No doubt, yes. But what makes the situation back then parallel to the situation now? Shirky claims that “we are living through a similar explosion of publishing capability today,” but his more specific example from the past gainsays the similarity. The example is the scientific revolution, whose “essential insight . . . was peer review, the idea that science was a collaborative effort that included the feedback and participation of others. Peer review was a cultural institution that took the printing press for granted as a means of distributing research quickly and widely, but added the kind of cultural constraints that made it valuable.”
This is a misleading characterization. First of all, peer review wasn’t the “essential insight,” but was rather one crucial element among many others in scientific method (including gathering and handling of evidence, objectivity, transparency, etc.). More importantly, peer review requires that participants have the status of “peers.” That is, they have to subscribe to binding principles of inquiry, and as time passed they had to be trained and accredited. This is hardly the best analogy to the wide-open spaces of Web 2.0.
Nevertheless, Shirky believes that the “explosion of publishing capability today, where digital media link over a billion people into the same network,” will produce a great leap forward precisely by harnessing some of the free time all these people have and directing it toward intellectual matters. Shirky calls the free time people have “our cognitive surplus,” fully 1,000,000,000,000 hours of leisure per year. If they turned “even a tiny fraction” of their time from, say, watching TV to Web “participation,” we’d see “enormous positive effects.” He then cites a few scattered examples of the process (crisis mapping tools in Kenya, Wikipedia).
Shirky acknowledges that “not everything people care about is a high-minded project,” conceding that when media proliferate, “average quality falls quickly.” But, once again, history shows a pattern. Edgar Allan Poe complained about too many books, and so did Martin Luther. Once the norms of writing shook out and people realized how to filter good books from bad books, the complaints stopped.
The same thing will happen with the Internet, he continues. We will “integrate digital freedoms into society as well as we integrated literacy.” Why, though?

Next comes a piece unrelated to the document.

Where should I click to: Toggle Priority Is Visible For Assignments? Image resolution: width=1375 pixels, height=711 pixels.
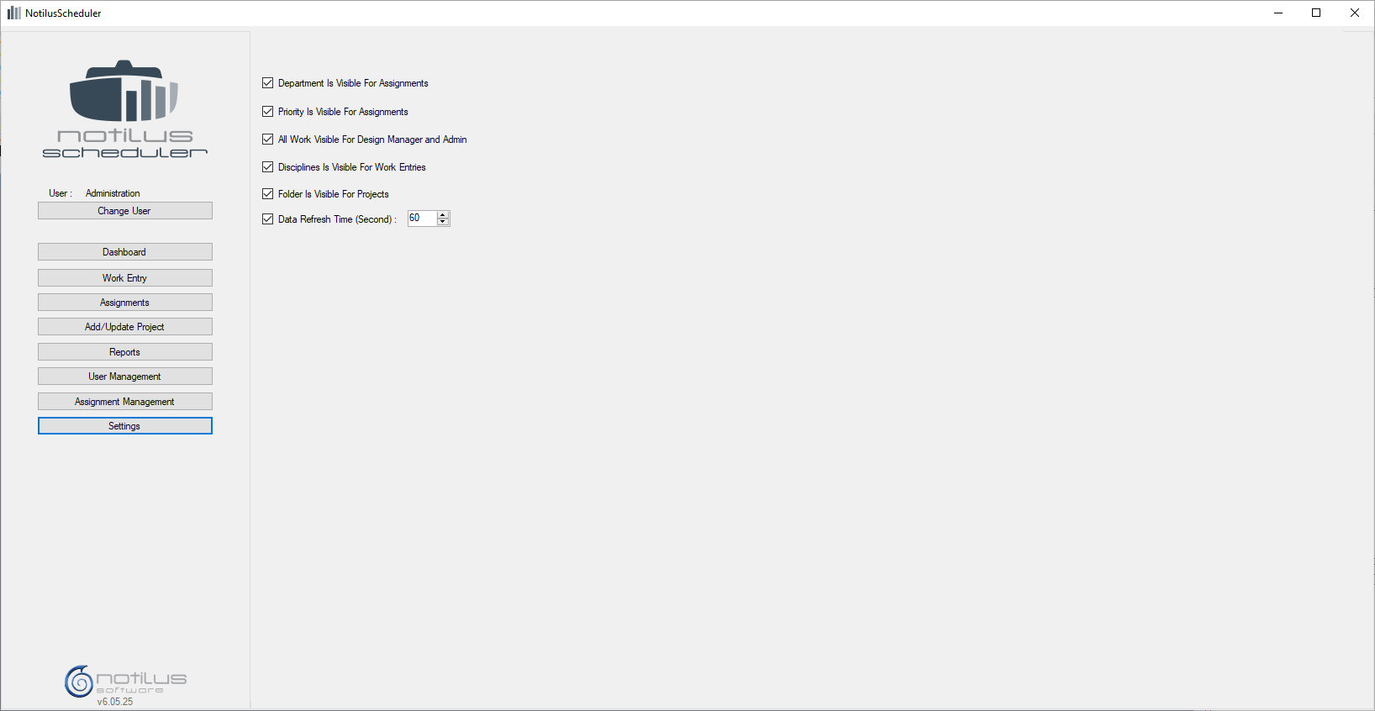pyautogui.click(x=268, y=112)
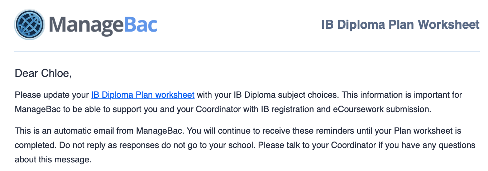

Shirky doesn’t answer directly. Instead, he attacks the pessimists once again. He notes that “the rosy past of the pessimists was not, on closer examination, so rosy.” Back in the 80s, before the Digital Age, people watched bad sitcoms more than they read Proust. But, one may reply, one can criticize various elements of the Internet without doing so comparatively, that is, by holding up a Golden Age or “rosy past.” Indeed, he chides the assumption that “the recent past was a glorious and irreplaceable high-water mark of intellectual attainment.” But who says that the last years of the pre-digital age were so wondrous?
In the entire piece, then, Shirky has only one firm hypothesis, the transfer of cognitive surplus from TV and other passive consumptions of media to active participation in Web media. He believes that “this generation of young people will fail to invent cultural norms that do for the Internet’s abundance what the intellectuals of the 17th century did for print culture,” but apparently it will happen only if their “cognitive surplus” is put to better use.